Mohan Bhagwat meets international press, discusses Kashmir, NRC and Ram temple with journalists
The RSS chief reportedly told the journalists during the off-camera and off-the-record briefing that every Indian was a Hindu.
Rashtriya Swayamsevak Sangh chief Mohan Bhagwat on Tuesday told journalists working for the international press that the move to revoke Jammu and Kashmir’s special constitutional status would help integrate the state with the rest of India, Hindustan Times reported. The leader of the right-wing nationalist outfit, which is the ideological parent of the ruling Bharatiya Janata Party, said Kashmiris do not need to worry about losing their jobs or land.
The RSS organised the meeting, which was restricted to 80 journalists from 50 media organisations, to articulate its position on matters such as the construction of a Ram temple in Ayodhya to a nationwide ban on cow slaughter.

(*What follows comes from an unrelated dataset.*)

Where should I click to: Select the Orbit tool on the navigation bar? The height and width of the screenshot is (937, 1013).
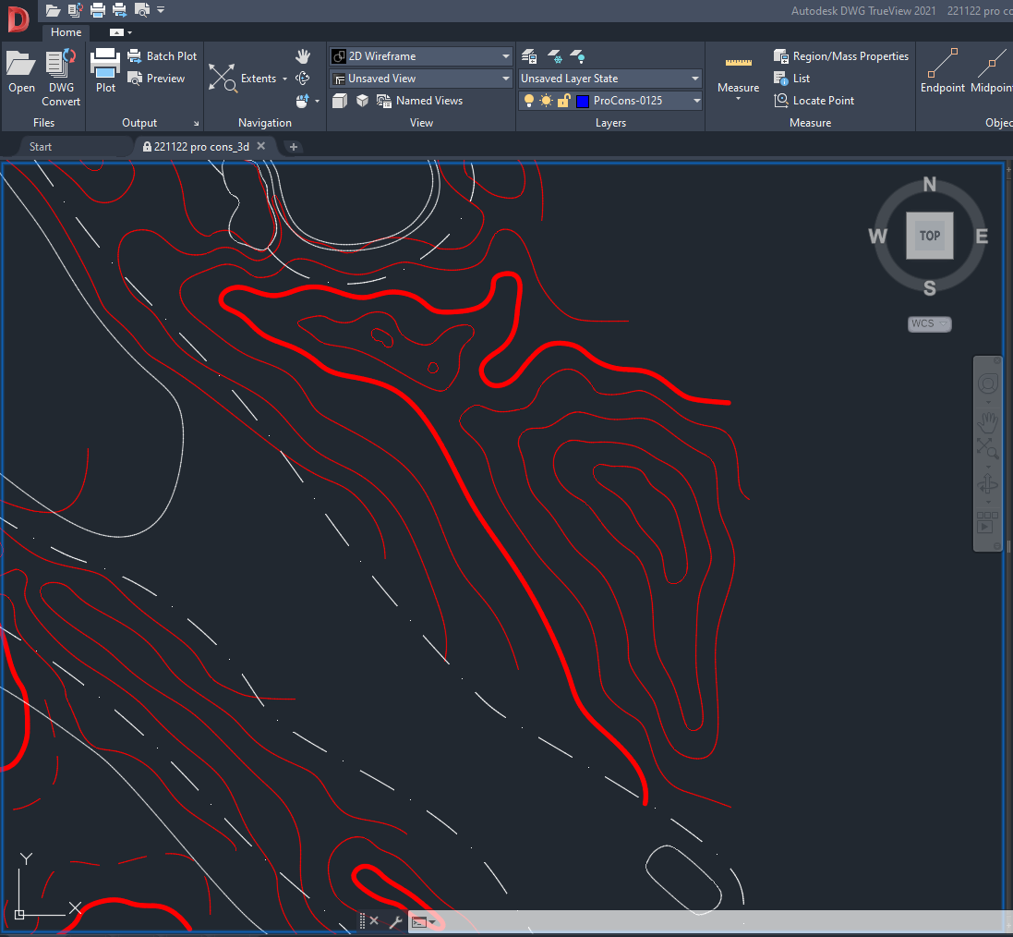[x=988, y=481]
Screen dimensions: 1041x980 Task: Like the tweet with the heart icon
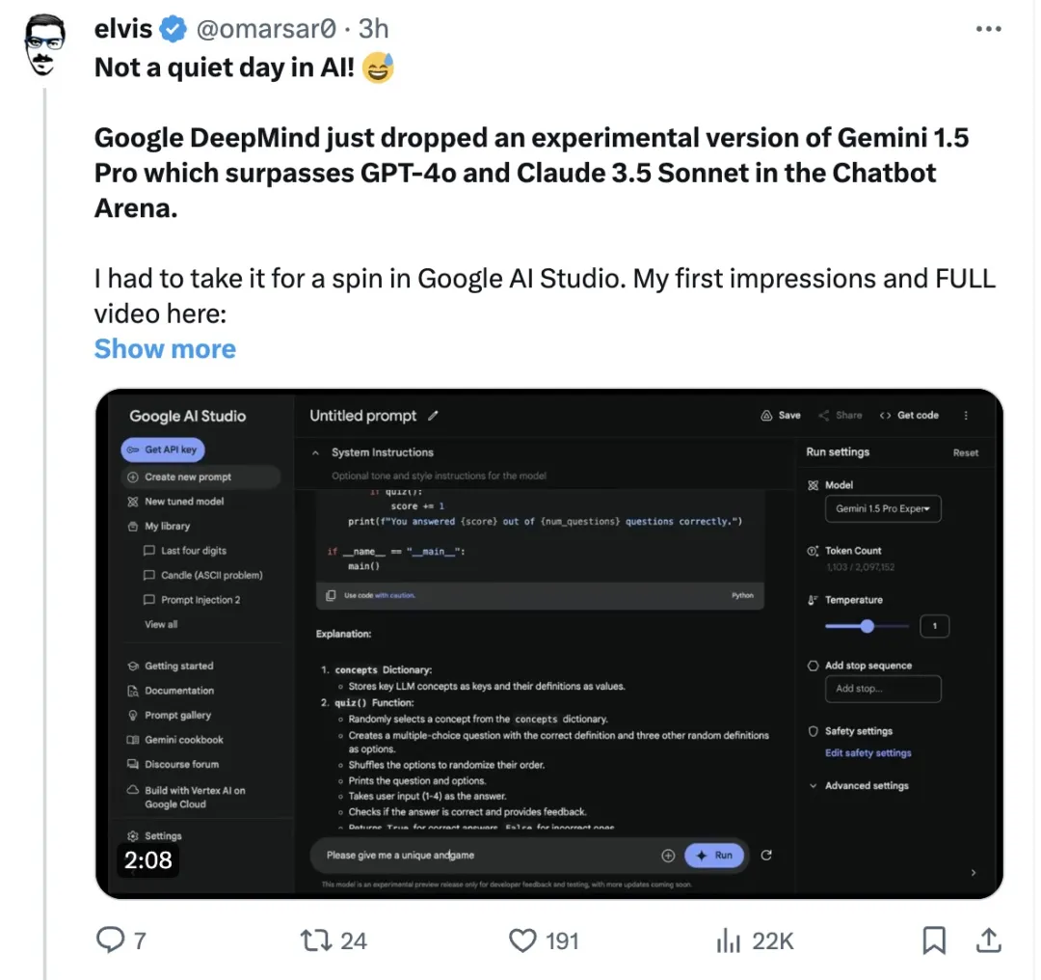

It was an off-camera and off-the-record briefing, and went on for almost two-and-a-half hours.
“We have been requested to keep the contents of the discussion under wraps,” an unidentified journalist from an international radio network told IANS. “But all I can say is he [Bhagwat] projected what he believes RSS is for and took questions liberally.”

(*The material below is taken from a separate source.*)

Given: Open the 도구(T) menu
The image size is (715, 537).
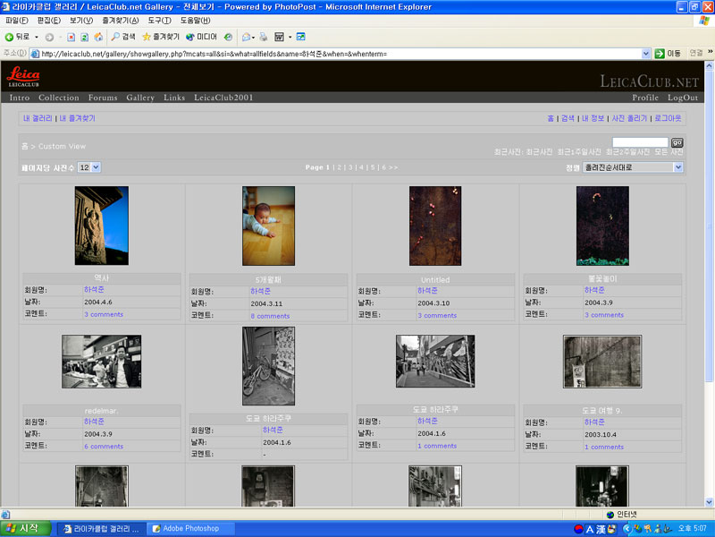Looking at the screenshot, I should pyautogui.click(x=161, y=20).
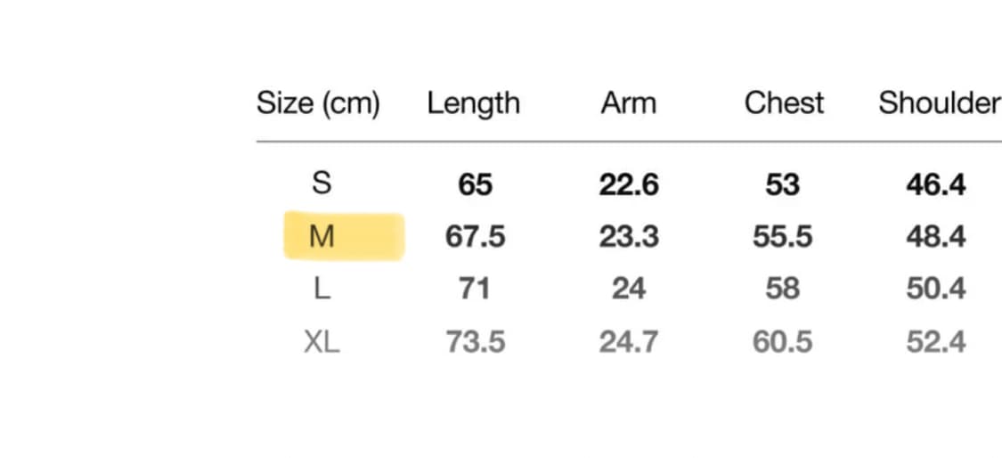
Task: Select the 60.5 chest value for XL
Action: [x=783, y=342]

RSS leaders such as Manmohan Vaidya, Krishna Gopal, and Bajran Lal Gupta, who heads the North India division, were present at the meeting. Bhagwat reportedly explained the Sangh’s version of Hindutva and emphasised that Hinduism stood for diversity in unity. The RSS chief is said to have explained to the journalists that his organisation viewed every Indian as a Hindu.
Bhagwat also answered questions on matters such as caste-based reservation, homosexuality, uniform civil code, and the National Register of Citizens in Assam. He reportedly said the NRC was not about expelling people but identifying those who are not citizens.
The RSS chief backed the Citizenship Amendment Bill, which proposes citizenship for non-Muslims from Pakistan, Afghanistan and Bangladesh. He said there was no place for Hindus in the world except India.
This meeting came months after sections of the international media criticised German envoy Walter Linder for visiting the RSS headquarters in Nagpur. The Turkey-based TRT World had called the RSS a “powerful Hindu far-right group” while The Jerusalem Post had published a report calling the organisation a “fascist Indian group”.